Free Cloudflare + Discourse


#1

Hello, I’ve got a doubt with the discussion from Force Discourse to use SSL/HTTPS through CloudFlare.

If I have cloudflare working in my domain with FLEXIBLE SSL option, do I have to config https for discourse docker such this topic says?

I have read many topics about cloudflare, but it is not clear to me.
Sorry for the inconvenience.


(Joshua Rosenfeld) #2

Yes you do. Read the last note in the OP of Force Discourse to use SSL/HTTPS through CloudFlare, as well as Matt’s 2 replies just after.

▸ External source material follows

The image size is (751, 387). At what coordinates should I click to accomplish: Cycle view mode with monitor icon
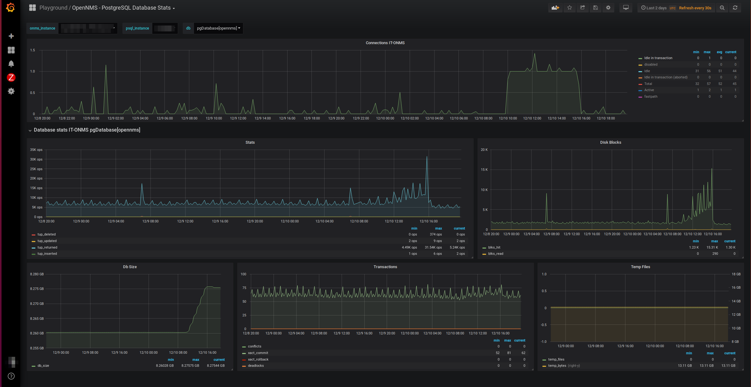(x=626, y=8)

That said, you don’t necessarily need to follow Allowing SSL / HTTPS for your Discourse Docker setup. It’d be far easier (and free) to follow Setting up Let’s Encrypt. The first note in that topic may make the process even easier (depending on the age of your install).


#3

But… :thinking: for setup HTTPS for Docker, I must buy a SSL certificate?


(Joshua Rosenfeld) #4

No - Let’s Encrypt will provide you a free SSL certificate. Follow that guide, not the Discourse Docker one.


#5

One more thing, if my discourse forum is in one shared hosting., that let’s encrypt guide that you mention, must be apply in the hosting?

I mean, if I do not have access to the server, I could not make those changes, right?


#6

No you would need access to the server - you do for most things with discourse. Generally shared hosting does not work for discourse hosting unless the host specifically supports discourse hosting as you need to have access to rebuild your discourse container. If they do it may well be worthwhile speaking to them.


#7

All right. This is already taking shape.

If they told me that SSL has already been implemented, how can I verify that everything is OK?

Is there any way?

I tried with SSL Server Test (Powered by Qualys SSL Labs) but from the first moment that test gave OK for the flexible cloudflare.


(Bhanu Sharma) #8

Cloudflare flexible certificate proxies your origin IP’s port 80 and deploys it with ssl on port 443 using some sort of tunneling.

Their flexible system makes so that your site appears https to the visitors but it still is running http.

What you may need is to configure ssl in docker and then either set cloudflare ssl property to ‘full’ or simply disable cloudflare enhancement in dns properties page by clicking orange cloud to make it grey.